How many of the lines in the material below contain the word "Image"? Give the number alone.

Material supplied Block Start

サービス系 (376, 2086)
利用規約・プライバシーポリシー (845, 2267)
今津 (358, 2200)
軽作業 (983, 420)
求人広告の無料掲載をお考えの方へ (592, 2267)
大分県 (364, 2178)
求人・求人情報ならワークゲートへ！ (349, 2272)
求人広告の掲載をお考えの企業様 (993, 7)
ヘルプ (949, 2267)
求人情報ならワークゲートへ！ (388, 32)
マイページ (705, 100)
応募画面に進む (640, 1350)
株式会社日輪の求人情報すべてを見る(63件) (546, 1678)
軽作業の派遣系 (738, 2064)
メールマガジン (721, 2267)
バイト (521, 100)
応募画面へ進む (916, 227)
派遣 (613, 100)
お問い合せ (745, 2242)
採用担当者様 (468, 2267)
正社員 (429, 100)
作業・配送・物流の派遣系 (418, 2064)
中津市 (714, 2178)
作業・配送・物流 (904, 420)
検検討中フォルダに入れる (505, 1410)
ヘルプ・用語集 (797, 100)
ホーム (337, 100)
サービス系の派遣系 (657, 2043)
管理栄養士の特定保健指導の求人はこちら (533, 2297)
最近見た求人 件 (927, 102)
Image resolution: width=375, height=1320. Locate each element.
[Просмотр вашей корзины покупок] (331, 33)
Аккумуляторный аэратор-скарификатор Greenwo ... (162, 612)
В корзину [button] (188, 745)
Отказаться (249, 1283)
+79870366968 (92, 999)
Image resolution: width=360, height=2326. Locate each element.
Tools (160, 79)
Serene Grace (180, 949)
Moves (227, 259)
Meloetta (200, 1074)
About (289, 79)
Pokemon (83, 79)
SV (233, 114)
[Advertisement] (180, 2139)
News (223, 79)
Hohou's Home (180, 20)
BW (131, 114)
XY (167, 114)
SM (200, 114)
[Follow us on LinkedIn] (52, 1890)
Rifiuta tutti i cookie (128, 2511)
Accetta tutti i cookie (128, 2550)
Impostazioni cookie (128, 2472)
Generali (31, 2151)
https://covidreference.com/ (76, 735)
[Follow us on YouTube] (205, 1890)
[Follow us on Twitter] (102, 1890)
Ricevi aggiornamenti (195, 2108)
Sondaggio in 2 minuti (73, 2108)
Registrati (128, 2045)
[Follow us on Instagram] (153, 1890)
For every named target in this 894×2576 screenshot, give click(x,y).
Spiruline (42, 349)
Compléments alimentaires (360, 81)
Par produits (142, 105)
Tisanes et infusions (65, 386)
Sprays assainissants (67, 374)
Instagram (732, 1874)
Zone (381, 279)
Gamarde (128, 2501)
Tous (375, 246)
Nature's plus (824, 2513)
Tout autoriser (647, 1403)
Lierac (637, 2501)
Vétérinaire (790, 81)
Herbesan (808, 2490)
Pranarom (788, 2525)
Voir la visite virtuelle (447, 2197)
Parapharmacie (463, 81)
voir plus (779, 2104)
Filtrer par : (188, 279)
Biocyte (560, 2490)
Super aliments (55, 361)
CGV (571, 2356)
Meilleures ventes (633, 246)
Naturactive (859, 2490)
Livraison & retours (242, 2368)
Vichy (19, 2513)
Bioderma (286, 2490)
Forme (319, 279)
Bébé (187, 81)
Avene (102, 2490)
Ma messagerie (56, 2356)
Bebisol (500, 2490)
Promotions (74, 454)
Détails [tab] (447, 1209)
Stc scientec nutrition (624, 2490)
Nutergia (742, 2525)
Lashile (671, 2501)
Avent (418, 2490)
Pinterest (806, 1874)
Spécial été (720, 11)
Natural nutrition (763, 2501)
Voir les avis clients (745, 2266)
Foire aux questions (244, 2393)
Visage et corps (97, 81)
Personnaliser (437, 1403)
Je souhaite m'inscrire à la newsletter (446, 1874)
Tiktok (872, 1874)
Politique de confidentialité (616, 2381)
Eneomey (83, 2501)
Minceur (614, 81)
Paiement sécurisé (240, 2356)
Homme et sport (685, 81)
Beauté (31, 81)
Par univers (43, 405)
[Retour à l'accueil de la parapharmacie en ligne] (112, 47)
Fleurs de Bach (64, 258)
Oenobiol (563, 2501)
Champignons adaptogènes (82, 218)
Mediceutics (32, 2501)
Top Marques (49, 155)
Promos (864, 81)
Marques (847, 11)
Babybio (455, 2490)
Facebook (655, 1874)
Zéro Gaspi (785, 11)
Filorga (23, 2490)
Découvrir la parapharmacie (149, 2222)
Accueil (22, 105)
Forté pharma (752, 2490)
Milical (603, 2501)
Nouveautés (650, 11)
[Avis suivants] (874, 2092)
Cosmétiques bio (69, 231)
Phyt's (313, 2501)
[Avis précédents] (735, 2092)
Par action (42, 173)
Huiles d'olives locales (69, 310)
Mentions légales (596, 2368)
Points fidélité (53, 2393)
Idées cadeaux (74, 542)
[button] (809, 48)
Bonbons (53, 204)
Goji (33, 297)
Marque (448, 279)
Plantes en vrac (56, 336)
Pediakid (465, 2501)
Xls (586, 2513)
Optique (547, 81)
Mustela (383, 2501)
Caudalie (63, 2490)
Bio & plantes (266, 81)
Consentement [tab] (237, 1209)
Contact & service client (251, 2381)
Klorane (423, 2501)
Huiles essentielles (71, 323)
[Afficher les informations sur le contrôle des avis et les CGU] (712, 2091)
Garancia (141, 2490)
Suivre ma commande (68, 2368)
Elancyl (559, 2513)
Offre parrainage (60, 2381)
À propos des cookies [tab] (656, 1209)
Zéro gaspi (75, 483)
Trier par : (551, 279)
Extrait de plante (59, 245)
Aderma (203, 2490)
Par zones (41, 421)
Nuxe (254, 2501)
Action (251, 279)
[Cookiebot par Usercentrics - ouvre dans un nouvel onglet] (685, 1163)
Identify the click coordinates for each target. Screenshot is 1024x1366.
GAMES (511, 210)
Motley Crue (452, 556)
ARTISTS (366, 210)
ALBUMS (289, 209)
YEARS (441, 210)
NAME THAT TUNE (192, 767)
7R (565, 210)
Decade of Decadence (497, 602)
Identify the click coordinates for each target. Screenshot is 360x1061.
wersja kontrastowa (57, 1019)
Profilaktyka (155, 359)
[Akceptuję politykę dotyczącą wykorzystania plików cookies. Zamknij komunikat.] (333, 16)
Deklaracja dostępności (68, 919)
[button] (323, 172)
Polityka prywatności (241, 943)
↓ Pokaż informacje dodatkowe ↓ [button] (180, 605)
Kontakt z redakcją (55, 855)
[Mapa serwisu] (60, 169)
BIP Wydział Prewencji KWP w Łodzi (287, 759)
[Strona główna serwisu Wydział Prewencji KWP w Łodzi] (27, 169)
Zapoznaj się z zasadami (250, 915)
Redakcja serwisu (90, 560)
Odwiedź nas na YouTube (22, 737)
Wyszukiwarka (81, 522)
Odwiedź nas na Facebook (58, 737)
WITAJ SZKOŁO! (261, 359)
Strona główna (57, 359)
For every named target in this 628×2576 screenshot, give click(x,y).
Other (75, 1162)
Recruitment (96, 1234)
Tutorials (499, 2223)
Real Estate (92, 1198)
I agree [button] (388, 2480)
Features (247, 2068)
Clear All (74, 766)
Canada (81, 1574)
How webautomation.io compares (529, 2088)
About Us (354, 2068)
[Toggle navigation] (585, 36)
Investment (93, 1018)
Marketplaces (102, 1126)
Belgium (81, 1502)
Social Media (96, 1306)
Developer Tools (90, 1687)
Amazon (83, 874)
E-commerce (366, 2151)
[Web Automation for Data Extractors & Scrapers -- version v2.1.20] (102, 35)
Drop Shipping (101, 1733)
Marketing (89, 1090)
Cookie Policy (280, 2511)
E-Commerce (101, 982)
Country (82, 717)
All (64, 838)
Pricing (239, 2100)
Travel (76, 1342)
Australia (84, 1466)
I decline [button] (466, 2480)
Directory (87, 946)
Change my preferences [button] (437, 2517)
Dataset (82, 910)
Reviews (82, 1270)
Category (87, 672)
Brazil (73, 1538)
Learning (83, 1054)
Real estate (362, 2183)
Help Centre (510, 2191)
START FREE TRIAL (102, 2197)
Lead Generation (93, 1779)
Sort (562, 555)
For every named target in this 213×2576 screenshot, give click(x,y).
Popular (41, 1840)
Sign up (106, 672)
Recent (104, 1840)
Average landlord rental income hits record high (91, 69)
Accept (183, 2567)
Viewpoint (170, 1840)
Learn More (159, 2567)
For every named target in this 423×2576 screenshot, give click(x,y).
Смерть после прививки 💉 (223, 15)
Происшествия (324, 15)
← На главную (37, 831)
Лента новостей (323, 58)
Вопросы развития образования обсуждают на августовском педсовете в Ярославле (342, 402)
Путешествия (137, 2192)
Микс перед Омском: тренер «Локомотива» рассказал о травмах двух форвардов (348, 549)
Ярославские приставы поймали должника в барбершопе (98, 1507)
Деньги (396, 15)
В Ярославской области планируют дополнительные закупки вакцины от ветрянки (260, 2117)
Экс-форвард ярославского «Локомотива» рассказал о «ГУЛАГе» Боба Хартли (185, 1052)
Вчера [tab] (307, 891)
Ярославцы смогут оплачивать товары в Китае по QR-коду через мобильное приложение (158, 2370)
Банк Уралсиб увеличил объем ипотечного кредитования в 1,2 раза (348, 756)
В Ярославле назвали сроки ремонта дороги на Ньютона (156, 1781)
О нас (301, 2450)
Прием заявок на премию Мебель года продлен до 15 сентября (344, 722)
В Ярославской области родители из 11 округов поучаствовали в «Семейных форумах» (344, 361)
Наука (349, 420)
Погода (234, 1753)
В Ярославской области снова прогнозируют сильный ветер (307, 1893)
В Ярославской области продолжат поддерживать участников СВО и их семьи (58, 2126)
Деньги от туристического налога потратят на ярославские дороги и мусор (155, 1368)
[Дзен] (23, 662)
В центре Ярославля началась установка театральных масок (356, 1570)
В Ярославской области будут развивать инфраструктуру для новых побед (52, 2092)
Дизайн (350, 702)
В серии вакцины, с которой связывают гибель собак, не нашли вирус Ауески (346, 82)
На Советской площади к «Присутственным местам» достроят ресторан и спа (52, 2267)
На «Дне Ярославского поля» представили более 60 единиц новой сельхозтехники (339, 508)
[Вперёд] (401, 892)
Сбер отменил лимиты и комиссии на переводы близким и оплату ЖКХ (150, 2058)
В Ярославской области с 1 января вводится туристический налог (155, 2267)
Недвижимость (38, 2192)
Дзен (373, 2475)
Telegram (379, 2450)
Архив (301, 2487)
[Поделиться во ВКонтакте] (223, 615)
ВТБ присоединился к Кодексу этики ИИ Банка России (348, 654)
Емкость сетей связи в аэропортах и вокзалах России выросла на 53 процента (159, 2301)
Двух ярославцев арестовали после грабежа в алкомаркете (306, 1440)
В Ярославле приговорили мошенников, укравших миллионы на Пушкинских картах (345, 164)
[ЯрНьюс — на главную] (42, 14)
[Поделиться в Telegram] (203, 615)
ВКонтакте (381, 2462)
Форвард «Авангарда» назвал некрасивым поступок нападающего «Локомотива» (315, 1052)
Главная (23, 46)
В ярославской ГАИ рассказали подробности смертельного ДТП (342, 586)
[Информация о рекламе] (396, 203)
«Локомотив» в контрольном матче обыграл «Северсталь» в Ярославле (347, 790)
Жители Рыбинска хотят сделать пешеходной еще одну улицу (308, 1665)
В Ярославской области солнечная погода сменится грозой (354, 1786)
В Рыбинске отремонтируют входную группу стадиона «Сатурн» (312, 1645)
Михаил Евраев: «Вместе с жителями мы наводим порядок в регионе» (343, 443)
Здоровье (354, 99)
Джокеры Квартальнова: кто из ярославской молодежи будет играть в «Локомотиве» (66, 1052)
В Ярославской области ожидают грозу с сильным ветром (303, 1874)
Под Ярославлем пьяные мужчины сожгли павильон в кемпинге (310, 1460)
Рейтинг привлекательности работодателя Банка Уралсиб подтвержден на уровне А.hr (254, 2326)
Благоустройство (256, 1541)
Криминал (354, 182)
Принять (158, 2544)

Material supplied Block End

■ **Solution for this problem**:
2